I encourage you read these powerful, awe-inspiring words from Maria Popova’s wonderful collection, Timeless Advice on Writing: The Collected Wisdom of Great Writers.

Here is the link to today’s article.

“Be a good steward of your gifts.”

BY MARIA POPOVA

In Still Writing: The Pleasures and Perils of a Creative Life — one of the finest, most insightful reflections on the creative experience ever committed to words — writer Dani Shapiro mentions a set of instructions by the poet Jane Kenyon (May 23, 1947–April 22, 1995), a writing mantra of sorts, which she keeps tacked above her desk.

Literature being the original internet, I followed this analog hyperlink to Kenyon’s A Hundred White Daffodils: Essays, Interviews, The Akhmatova Translations, Newspaper Columns, and One Poem (public library) — an altogether marvelous posthumous collection.
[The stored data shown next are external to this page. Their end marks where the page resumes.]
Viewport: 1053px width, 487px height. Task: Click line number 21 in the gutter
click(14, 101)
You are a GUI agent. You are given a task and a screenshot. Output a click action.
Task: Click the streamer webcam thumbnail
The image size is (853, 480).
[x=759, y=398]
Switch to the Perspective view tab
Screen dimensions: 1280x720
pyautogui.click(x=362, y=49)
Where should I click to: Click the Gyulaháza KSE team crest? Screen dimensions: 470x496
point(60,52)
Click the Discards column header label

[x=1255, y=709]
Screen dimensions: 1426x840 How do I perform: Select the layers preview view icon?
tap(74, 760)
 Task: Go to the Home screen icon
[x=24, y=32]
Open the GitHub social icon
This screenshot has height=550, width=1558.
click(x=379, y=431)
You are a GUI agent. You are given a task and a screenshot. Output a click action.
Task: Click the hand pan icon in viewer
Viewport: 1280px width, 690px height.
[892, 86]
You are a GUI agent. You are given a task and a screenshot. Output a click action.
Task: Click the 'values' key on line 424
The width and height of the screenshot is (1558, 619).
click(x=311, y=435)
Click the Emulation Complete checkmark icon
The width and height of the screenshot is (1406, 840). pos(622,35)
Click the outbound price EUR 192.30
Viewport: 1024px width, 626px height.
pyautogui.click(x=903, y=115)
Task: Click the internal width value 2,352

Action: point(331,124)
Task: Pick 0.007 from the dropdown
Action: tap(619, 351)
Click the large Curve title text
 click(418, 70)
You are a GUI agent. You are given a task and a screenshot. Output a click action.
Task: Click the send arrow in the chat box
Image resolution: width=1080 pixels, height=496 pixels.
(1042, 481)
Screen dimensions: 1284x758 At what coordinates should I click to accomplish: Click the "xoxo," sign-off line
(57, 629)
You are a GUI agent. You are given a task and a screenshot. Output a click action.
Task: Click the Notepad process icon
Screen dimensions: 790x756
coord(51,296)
These uncommonly sage instructions appear in a piece titled Everything I Know About Writing Poetry — Kenyon’s notes for a lecture she delivered at a literary conference in 1991, a superb addition to this growing compendium of writers’ advice on the craft. Although her advice is aimed at poets, at its heart is tremendous wisdom that applies to every field of creative endeavor and can electrify any artist. Spoken with the unpretentious honesty of her own experience as a working poet with decades of trial and triumph under her belt, Kenyon’s counsel comes as an offering of love:

Tell the whole truth. Don’t be lazy, don’t be afraid. Close the critic out when you are drafting something new. Take chances in the interest of clarity of emotion.

Illustration by Kris Di Giacomo from Enormous Smallness by Matthew Burgess, a picture-book biography of E.E. Cummings

The closing passage — the one tacked above Shapiro’s desk — contains some of the most ennobling tenets for a human being to live by:

Be a good steward of your gifts. Protect your time. Feed your inner life. Avoid too much noise. Read good books, have good sentences in your ears. Be by yourself as often as you can. Walk. Take the phone off the hook. Work regular hours.

Complement this particular portion of the wholly wonderful A Hundred White Daffodils with psychoanalyst Adam Phillips on the vitality of “fertile solitude,” Thoreau on the spiritual rewards of walking, and Mary Ruefle on the nourishment of good books, then revisit Shapiro’s indispensable memoir of the writing life.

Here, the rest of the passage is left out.